The previous chapters might have made clear that a foresight study is not an activity you do just like that. It requires a way of working and thinking that is systematic, abstract and not fearful of uncertainty. This is not always present in all researchers. Most researchers have been trained to look for good evidence rather than embracing uncertainty. Especially in the field of public health such a strong orientation on evidence-informed policy making may not be helpful in stimulating the application of foresight. It requires therefore further strengthening of foresight capacity. 

Other aspects that are not in favour of a strong public health foresight tradition in comparison to other research files might be the importance of (health) behaviour which is still at its infancy of being understood, public health being a strong national affair in the EU European Union (European Union ) not encouraging exchange of public health foresight knowledge and information, the complexity of health and health care (though other research fields might have similar justifiably claim as well). Other research fields such as climate change and technology might have had the same barriers and current day foresight practices are now common practices in these fields. So there is hope for a bright future of public health foresight studies.

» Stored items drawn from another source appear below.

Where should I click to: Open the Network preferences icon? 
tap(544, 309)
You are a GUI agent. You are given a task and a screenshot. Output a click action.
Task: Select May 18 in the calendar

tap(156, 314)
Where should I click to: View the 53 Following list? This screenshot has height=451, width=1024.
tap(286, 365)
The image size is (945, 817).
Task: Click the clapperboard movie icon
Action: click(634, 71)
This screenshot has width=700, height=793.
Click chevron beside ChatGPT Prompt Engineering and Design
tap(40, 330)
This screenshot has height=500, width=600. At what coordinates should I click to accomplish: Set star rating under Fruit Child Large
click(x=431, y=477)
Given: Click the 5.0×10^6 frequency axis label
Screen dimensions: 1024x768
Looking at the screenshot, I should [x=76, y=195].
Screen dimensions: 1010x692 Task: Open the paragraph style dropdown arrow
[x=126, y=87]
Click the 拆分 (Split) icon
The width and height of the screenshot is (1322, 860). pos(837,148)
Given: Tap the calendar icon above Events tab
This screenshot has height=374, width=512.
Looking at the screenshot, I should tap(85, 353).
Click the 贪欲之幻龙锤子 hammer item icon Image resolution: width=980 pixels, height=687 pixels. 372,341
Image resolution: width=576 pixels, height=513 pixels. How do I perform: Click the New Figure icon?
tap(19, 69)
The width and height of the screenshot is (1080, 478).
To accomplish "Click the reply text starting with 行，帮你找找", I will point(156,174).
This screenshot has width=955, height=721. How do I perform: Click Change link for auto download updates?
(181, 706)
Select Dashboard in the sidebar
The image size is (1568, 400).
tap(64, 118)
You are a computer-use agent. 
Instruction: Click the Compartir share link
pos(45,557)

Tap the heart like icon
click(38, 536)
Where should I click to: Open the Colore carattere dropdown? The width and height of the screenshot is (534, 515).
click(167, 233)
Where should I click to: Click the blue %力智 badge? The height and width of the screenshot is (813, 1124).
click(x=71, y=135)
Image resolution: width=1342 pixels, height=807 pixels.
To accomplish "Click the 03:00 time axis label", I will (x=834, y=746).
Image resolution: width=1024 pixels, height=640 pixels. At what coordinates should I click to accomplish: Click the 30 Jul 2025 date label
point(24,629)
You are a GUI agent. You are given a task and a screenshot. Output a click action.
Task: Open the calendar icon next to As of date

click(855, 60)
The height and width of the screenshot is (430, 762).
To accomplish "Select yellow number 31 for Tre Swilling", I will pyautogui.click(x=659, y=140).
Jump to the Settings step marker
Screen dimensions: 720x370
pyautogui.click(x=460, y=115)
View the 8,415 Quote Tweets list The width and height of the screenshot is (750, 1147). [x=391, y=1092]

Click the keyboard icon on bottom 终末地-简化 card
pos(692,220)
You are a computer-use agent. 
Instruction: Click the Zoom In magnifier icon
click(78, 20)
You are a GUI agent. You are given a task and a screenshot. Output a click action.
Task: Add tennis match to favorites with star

Foresight is a discipline that is also strongly evolving. New methods and tools might arise, with AI as one of the most impactful. RIVM is investing in exploring the potential use of new, innovative methods. Next to AI, group model building, and storytelling are three focal points in the Project INFORM (innovation in foresight methods) as apart of  RIVM’s strategic research programme. RIVM is open to learn, apply, exchange these experience, with this handbook as one of the exponents of these ambitions.